疑問2 リフレ策はゾンビ企業の延命に手を貸すだけ、利上げ「禁断症状」の悪循環を断ち切らないと、日本経済はいつまで経っても正常な金利の付く「健常体」に戻れないのではないか

  「ゾンビ企業」 より 「ジャンキー (「ヤク中」) 経済」 の喩えの方がぴったり来ると思う。「ヤク」 が切れかかると (利上げが俎上に上ると)、「禁断症状」 で苦しみだす (円は上がる、株価は下がる、経済ムードも下がる)、医者は周囲 (マスコミなど) から 「だから言わんこっちゃない、このヒトにはまだ無理なんですよ!」 なんてきつく文句を言われて、渋々 「もう一本」 打ってあげちゃう・・・
  こんな風に茶化すとリフレ派のヒトは気を悪くするだろうが、そういう 「自虐的」 な喩えを使いたい衝動にかられるのは 「何時になったら日本経済は正常な金利の付く 『健常体』 に戻れるのか」 という苛立ちを覚えるせいだ。永年続いた低金利の 「中毒」 になって、日本経済は金利が上げられない体質になってしまったのではないか。

            ・・・それがこの国と国民に深刻な害悪を及ぼしてきた・・・

  90年代初めまで日本では年間200兆円を超えるカネが 「金利」 として受け取られていたのに、いまは70兆円弱しかない。その全部が家計に帰属する訳じゃないが、それ以降毎年数十兆円の金利収入を奪われてきた家計・国民生活がいま直面する日本の現実 ・・・ 年金システム・老後設計が崩壊し、内需主導の成長はますます難しくなり、「格差拡大」 にも大きく与った・・・

  ・・・何もしなくても高齢化が進んで貯蓄が減っていくから、そのうち金利は戻ってくるよ、上がったときはもう貯蓄無いけどね・・・それと公的債務がそのまま残ってるんで、金利上昇でたいへんだろうけど、ヨロシク!・・・
  日本の大多数の国民は 「強欲」 とも 「怠惰」 とも無縁に、つましく暮らしてきた。それなのに 「今の日本に生まれた」 せいで、こんな仕打ちを受けるのはあんまりだ。

  もちろん、以上が 「リフレ策のせいではない」ことは分かっているが、いま大事なことは、どうしたら日本経済が 「健常体」 に戻れるのかだ、と感ずる。

++++

> 練習問題:
1. 金利をめぐる文章から、「疑問2 リフレ策はゾンビ企業」から「とも無縁に、つましく暮らしてきた。それなのに 「今の日本に生まれた」 せいで、こんな仕打ちを受けるのはあんまりだ。」まで(両方を含む)の部分を一字も変えずに書き写すこと。
2. 次の(a)〜(c)が金利をめぐる文章の内容と合っているかを、それぞれ「はい」か「いいえ」で答え、決め手となる箇所を文章からそのまま引用すること。
(a) 90年代初めまで、日本では年間200兆円を超えるカネが金利として受け取られていた。
(b) 書き手は、「ジャンキー経済」より「ゾンビ企業」の喩えの方がしっくりくると考えている。
(c) 書き手は、述べてきた害悪をリフレ策が原因だとしている。
3. 金利をめぐる文章の最後の文に続けて、その先を書くこと。
この一覧は、解答には使わない。

> 表示情報:
++++

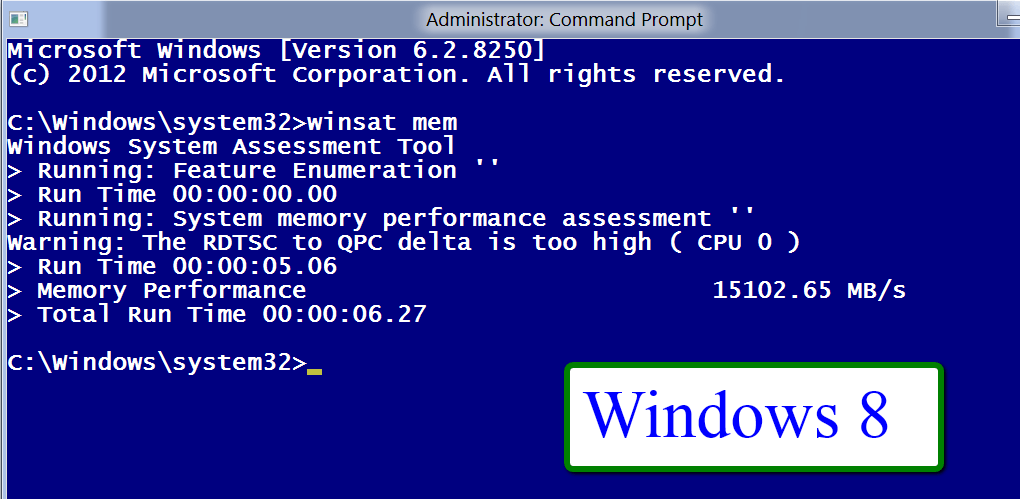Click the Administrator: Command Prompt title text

++++

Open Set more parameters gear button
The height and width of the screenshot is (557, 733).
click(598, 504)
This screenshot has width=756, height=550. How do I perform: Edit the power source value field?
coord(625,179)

++++

> 解答:
1.
疑問2 リフレ策はゾンビ企業の延命に手を貸すだけ、利上げ「禁断症状」の悪循環を断ち切らないと、日本経済はいつまで経っても正常な金利の付く「健常体」に戻れないのではないか

  「ゾンビ企業」 より 「ジャンキー (「ヤク中」) 経済」 の喩えの方がぴったり来ると思う。「ヤク」 が切れかかると (利上げが俎上に上ると)、「禁断症状」 で苦しみだす (円は上がる、株価は下がる、経済ムードも下がる)、医者は周囲 (マスコミなど) から 「だから言わんこっちゃない、このヒトにはまだ無理なんですよ!」 なんてきつく文句を言われて、渋々 「もう一本」 打ってあげちゃう・・・
  こんな風に茶化すとリフレ派のヒトは気を悪くするだろうが、そういう 「自虐的」 な喩えを使いたい衝動にかられるのは 「何時になったら日本経済は正常な金利の付く 『健常体』 に戻れるのか」 という苛立ちを覚えるせいだ。永年続いた低金利の 「中毒」 になって、日本経済は金利が上げられない体質になってしまったのではないか。

            ・・・それがこの国と国民に深刻な害悪を及ぼしてきた・・・

  90年代初めまで日本では年間200兆円を超えるカネが 「金利」 として受け取られていたのに、いまは70兆円弱しかない。その全部が家計に帰属する訳じゃないが、それ以降毎年数十兆円の金利収入を奪われてきた家計・国民生活がいま直面する日本の現実 ・・・ 年金システム・老後設計が崩壊し、内需主導の成長はますます難しくなり、「格差拡大」 にも大きく与った・・・

  ・・・何もしなくても高齢化が進んで貯蓄が減っていくから、そのうち金利は戻ってくるよ、上がったときはもう貯蓄無いけどね・・・それと公的債務がそのまま残ってるんで、金利上昇でたいへんだろうけど、ヨロシク!・・・
  日本の大多数の国民は 「強欲」 とも 「怠惰」 とも無縁に、つましく暮らしてきた。それなのに 「今の日本に生まれた」 せいで、こんな仕打ちを受けるのはあんまりだ。

2.
(a) はい。“90年代初めまで日本では年間200兆円を超えるカネが 「金利」 として受け取られていた”
(b) いいえ。“「ゾンビ企業」 より 「ジャンキー (「ヤク中」) 経済」 の喩えの方がぴったり来ると思う”
(c) いいえ。“もちろん、以上が 「リフレ策のせいではない」ことは分かっている”

3.
  「健常体」 に戻るためには、禁断症状が苦しくても、どこかで 「ヤク」 依存症状と訣別する必要がある。何時、どのように低金利を止めていくか?の “path” を描かないといけないと思うのだが、「リフレ」 論に感ずる最大の不安・不満は、この “path” を見せてくれないことだ。金利を上げたがる日銀の方も見せてくれないから、どっちもどっちだが、福井前日銀総裁が利上げしようと動いていたときに、政界やメディアから一斉に浴びせられた批判・非難を見て、「では、何時になったら低金利を止められるんだろう?」 と感じた。
  もともとは 「リフレ」 論と 「インフレ・ターゲット」 論は同根だったはずなのだが、いまや印象が ずいぶん違う。一方は 「片道」 (低金利) だけ、もう一方は 「双方向」 (物価が上がれば利上げもする) の印象だからだ。前号で、今夏コモディティ高騰が世界の物価を大きく押し上げたとき、ECBが利上げに動き、FEDも利上げを強く示唆したと書いたが、日本でリフレ派の人から 「景気は悪いが利上げすべき」 といった主張は見かけなかった。あのまま物価高騰が続いていたら、リフレ派の人も 「利上げやむなし」 と言ったのだろうか? それとも、やはり低金利の片道だけ?

  「円安」 にも改めて触れたい。Bewaad さんが最近反論したばかりなので、ここでリフレとキャリー・トレードを結びつけて書くと、「ホントに 『熊さん八つぁん』 レベル」 と嗤われるかも知れないが。
  なんら感覚論だが、筆者は日本の低金利政策、ジャンキー体質、「製造業偏重」 & 「円高恐怖」マインドなどが重なって 「内外金利差」 と 「円安予想」の両方を生んだと思う。投機家は金利差だけでは簡単に動かない、「円ショートに張っても為替リスクは小さい」 と思わせる 「何か」 が付け加わって投機に動くものだろう。その意味で、日本年来の円高恐怖症(注)に加えて、メディア等で低金利維持を求めるリフレ派論調が優勢なことはキャリ・トレをドライブするのに大きく与ったと思う。
注:昔、大野健一&マッキノン教授の 「円高シンドローム」 という造語があったが、外的要因(日米貿易摩擦)が 「内生化」された(日本自身が円安と低金利を選好)だけ、円の ↑/↓ シンドロームは形を変えて依然健在ということか。

  以下は「・・・たら、・・・れば」二題。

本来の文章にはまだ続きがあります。